Even as it prides itself of having kept off the virus, Kisumu County’s transit nature, the crowding in flood evacuation centres, citizens’ non-adherence to the government directives as well as not equipping their health workers properly may become avenues for contracting and rapidly spreading Covid-19.
The county has recorded zero positive cases of Covid-19, but has had five cases from Nairobi, South Sudan and Uganda.
The first two cases, both male aged 29 and 82 years, were long-distance truck drivers who were intercepted by Public Health Surveillance teams having travelled from South Sudan and Uganda respectively through Busia border on May 23.
The third one was from Nairobi having travelled for a funeral in Nyando, while the remaining two were also from the city and were attending a funeral at Kajulu.
As at the last comprehensive status update of the virus by the governor on May 23, all the 307 tested samples in the first 68 days had turned out negative.
The samples were from suspected cases that exhibited case definitions and admitted to the county isolation centres.
Of the 307 tested, 41 are from isolation wards, 102 from quarantine centres, 36 Jaramogi hospital patients with respiratory illness, 11 inmates from Kodiaga, 27 truck drivers, 82 hoteliers and eight own request.
The county being a major transport hub of East Africa and the Lake Region is facing another major calamity — floods — which have further made a section of the population vulnerable, killing five and displacing over 35,500 people.
A visit to some of the evacuation centres revealed that the families were still crowded in classrooms, which poses a major risk should Covid-19 break out.

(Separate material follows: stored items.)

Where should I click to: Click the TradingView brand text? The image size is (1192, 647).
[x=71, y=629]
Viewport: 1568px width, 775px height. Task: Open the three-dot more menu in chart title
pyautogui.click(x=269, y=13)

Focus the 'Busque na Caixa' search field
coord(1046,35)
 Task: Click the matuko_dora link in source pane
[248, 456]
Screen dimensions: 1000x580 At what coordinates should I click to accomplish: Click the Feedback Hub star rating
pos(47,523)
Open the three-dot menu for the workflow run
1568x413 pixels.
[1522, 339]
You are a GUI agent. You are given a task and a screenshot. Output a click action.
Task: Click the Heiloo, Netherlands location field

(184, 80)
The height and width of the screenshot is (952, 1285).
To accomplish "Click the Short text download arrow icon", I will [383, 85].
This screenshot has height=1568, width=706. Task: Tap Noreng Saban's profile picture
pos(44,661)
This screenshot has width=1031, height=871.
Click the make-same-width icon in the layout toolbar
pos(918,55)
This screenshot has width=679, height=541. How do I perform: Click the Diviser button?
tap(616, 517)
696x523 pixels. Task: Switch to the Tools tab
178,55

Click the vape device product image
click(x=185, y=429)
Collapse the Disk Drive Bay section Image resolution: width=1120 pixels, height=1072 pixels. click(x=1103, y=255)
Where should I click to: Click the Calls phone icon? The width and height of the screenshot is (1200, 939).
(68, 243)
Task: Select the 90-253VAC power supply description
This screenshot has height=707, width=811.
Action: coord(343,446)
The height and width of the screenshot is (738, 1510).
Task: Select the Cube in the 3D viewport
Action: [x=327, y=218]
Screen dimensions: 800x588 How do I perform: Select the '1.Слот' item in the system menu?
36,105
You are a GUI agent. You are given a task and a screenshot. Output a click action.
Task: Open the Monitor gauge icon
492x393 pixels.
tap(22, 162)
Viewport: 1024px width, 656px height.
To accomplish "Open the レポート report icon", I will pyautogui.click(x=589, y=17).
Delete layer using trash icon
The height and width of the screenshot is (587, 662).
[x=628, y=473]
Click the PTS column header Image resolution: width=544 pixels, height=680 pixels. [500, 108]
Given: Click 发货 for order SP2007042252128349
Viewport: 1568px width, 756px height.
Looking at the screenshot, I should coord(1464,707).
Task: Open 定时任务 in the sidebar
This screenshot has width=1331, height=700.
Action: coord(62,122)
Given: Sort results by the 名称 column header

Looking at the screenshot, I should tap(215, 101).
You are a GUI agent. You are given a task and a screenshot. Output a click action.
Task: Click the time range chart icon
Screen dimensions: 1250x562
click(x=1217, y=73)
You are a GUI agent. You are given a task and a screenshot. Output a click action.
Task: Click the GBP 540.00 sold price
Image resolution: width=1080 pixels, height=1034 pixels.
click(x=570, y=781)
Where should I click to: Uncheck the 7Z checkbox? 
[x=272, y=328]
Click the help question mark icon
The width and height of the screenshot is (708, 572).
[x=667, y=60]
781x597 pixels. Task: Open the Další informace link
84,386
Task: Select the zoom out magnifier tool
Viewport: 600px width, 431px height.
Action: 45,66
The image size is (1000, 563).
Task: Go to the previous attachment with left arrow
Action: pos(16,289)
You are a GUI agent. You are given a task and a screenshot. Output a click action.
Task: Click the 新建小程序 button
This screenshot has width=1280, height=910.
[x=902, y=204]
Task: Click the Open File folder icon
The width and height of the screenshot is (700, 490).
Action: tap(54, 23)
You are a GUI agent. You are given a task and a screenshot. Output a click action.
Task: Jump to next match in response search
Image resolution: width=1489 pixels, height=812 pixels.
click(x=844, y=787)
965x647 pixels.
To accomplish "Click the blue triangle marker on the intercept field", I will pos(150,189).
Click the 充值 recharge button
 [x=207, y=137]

This was the case despite Kisumu Governor Anyang’ Nyong’o claim that they were trying to lodge only five people per classroom.
The floods had come at a bad time and the numbers kept surging, yet classrooms on higher grounds were few. He said they were striving to decongest the camps. Healthcare workers keep raising serious concerns of lack of personal protection equipment (PPEs), which they fear is exposing them to the virus.
Interaction with healthcare providers and some nurses at the Jaramogi hospital revealed a different thing altogether from the county boss’ assurance of being well equipped.
A nurse who sought anonymity told Nation they have inadequate PPEs, including masks, despite being in the frontline.